A Controladoria-Geral da União (CGU) afirmou que as emendas podem deixar o governo federal sem dinheiro para bancar outras despesas e enfraquecer as políticas públicas. “Tudo indica que o acordo sobre emendas terá que respeitar o arcabouço fiscal”, afirmou o ministro da Fazenda, Fernando Haddad, à GloboNews na última quarta-feira, 4.
Em entrevista ao Estadão, o secretário-executivo da Fazenda, Dario Durigan, afirmou que a proposta de limitar o crescimento de todas as despesas públicas ao teto do novo arcabouço fiscal está “em debate” e “amadurecendo dentro do governo”.

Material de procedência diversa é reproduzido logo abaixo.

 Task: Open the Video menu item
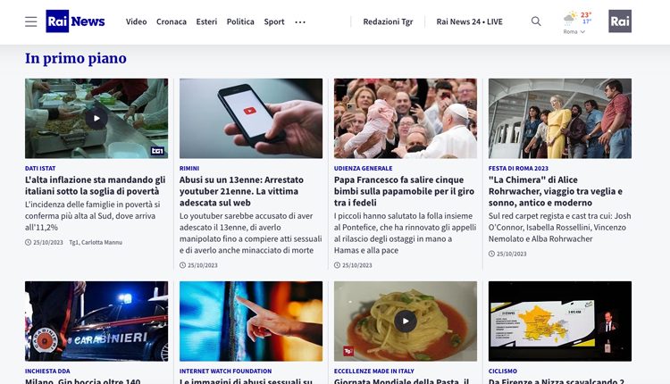pos(137,21)
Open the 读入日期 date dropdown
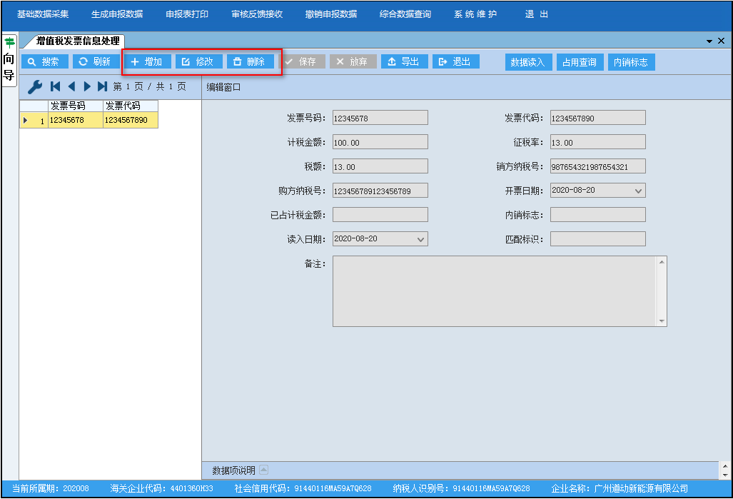733x499 pixels. [420, 239]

Emendas de bancada, que são obrigatórias, podem ser infladas
Outra possibilidade na mesa de discussão dos três Poderes é direcionar metade das emendas de comissão às emendas de bancada estadual, que são impositivas (obrigatórias), ampliando o poder do Congresso. A metade restante iria para o Novo PAC, em um aceno ao Executivo.
Essa possibilidade foi defendida pelo relator do Projeto de Lei Orçamentária (PLOA) de 2025, senador Angelo Coronel (PSD-BA), em entrevista ao jornal Valor Econômico.
O resultado, porém, seria um aumento da impositividade do Orçamento, com perdas ainda maiores do governo federal ― uma vez que os valores poderiam acabar atendendo a projetos de interesse dos governadores e dos próprios parlamentares individualmente, como acontece hoje.
Emenda Pix segue com essência mantida
Já as emendas Pix, que também foram suspensas pelo Supremo Tribunal Federal, devem ganhar uma nova regra com o acordo entre os Poderes. A partir do próximo ano, parlamentares e prefeitos terão de informar o que pretendem fazer com o dinheiro. Atualmente, o recurso é enviado sem nenhuma informação sobre onde será usado, se em uma obra ou em um show artístico, por exemplo.
A informação sobre o gasto da Emenda Pix é uma promessa do governo e do Congresso, que concordaram com o novo procedimento, o qual já foi exigido na Lei de Diretrizes Orçamentárias (LDO) e em decisão do TCU anteriormente. As prefeituras, porém, descumprem sistematicamente essa regra.
O ministro Alexandre Padilha, chefe da Secretaria de Relações Institucionais, declarou que o modelo das emendas Pix será “enterrado de vez” e elas não existirão mais como existem hoje. Outra mudança é deixar a fiscalização com o TCU, que havia transferido o controle para os tribunais estaduais e municipais.
A essência da emenda Pix, no entanto, deve ser mantida: recursos repassados de forma antecipada para Estados e municípios, sem análise prévia de projetos, sem vinculação com programas federais e sem passar pelos ministérios do governo federal, tirando o planejamento da União.
As transferências especiais, como esses repasses são chamados tecnicamente, somaram R$ 8 bilhões em 2024, ano de eleições municipais, e podem superar R$ 12 bilhões em 2025.